Americans will Soon Face Their Own 1937, Russian Commentator Says


Paul Goble

            Staunton, June 13 – Like observers in all countries, Russian ones are often inclined to project their own experiences on other countries, assuming that events they are familiar with will inevitably happen elsewhere. That is increasingly the case with Russian commentaries on the United States.

            In recent years, they have suggested in turn that the US faces a color revolution like the one Russia but not its neighbors has somehow avoided, that it may fall into pieces as did the USSR in 1991, and even that it may be the site of a new revolution from the left as happened in the Russian Empire in 1917.

            Now, in an essay for Moscow’s Vzglyad, Sergey Mardan argues that it may sound implausible now but the US is likely to be confronted by a new 1937 and to face that “earlier than in ‘totalitarian Russia,’ with mass repressions to cope with economic problems and show trials as one part of the elite goes after another (vz.ru/opinions/2020/6/13/1044564.html).

            “The present-day atmosphere in American society already looks much worse than in the days of McCarthyism,” he continues.
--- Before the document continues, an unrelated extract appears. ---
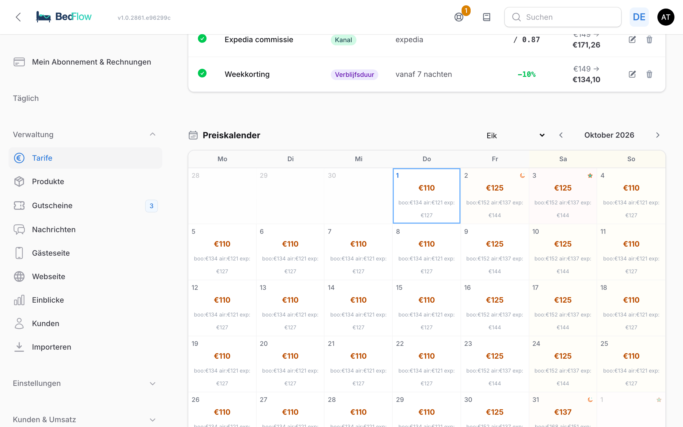This screenshot has height=427, width=683.
Task: Switch language with the DE button
Action: tap(639, 17)
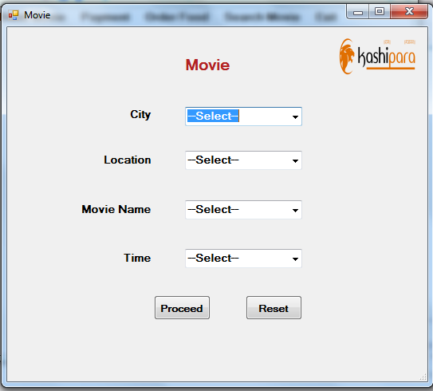
Task: Expand the Movie Name dropdown arrow
Action: [295, 210]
Then, at least, the enemy of ‘external’ in the form of Stalin’s USSR, and the supporters of communism were a kind of ‘fifth column.’” Now, Americans are looking for internal enemies.”

            And they are settling accounts with them by attacking those who reflect different views and by rewriting history, acting in ways, Mardan says, “with which we are well acquainted from textbooks on the history of Russia of the 20th century.”  But those involved with this search for enemies in the US don’t realize what it can lead to.

            Russians on the other hand do, and thus have a kind of immunity which Americans do not, he suggests.

            There are two reasons to pay attention to such apparently outrageous arguments. On the one hand, it is always useful to “see ourselves as others see us,” as Bobbie Burns wrote. But on the other, it is also and perhaps especially useful to understand the ideological lenses that others use to understand others, including ourselves.

            That is because such ideological constructs are especially powerful because even those who apply them do not acknowledge that is what they are and thus act upon them, potentially compounding a problem not only for those they are looking at but potentially at least also for themselves as well.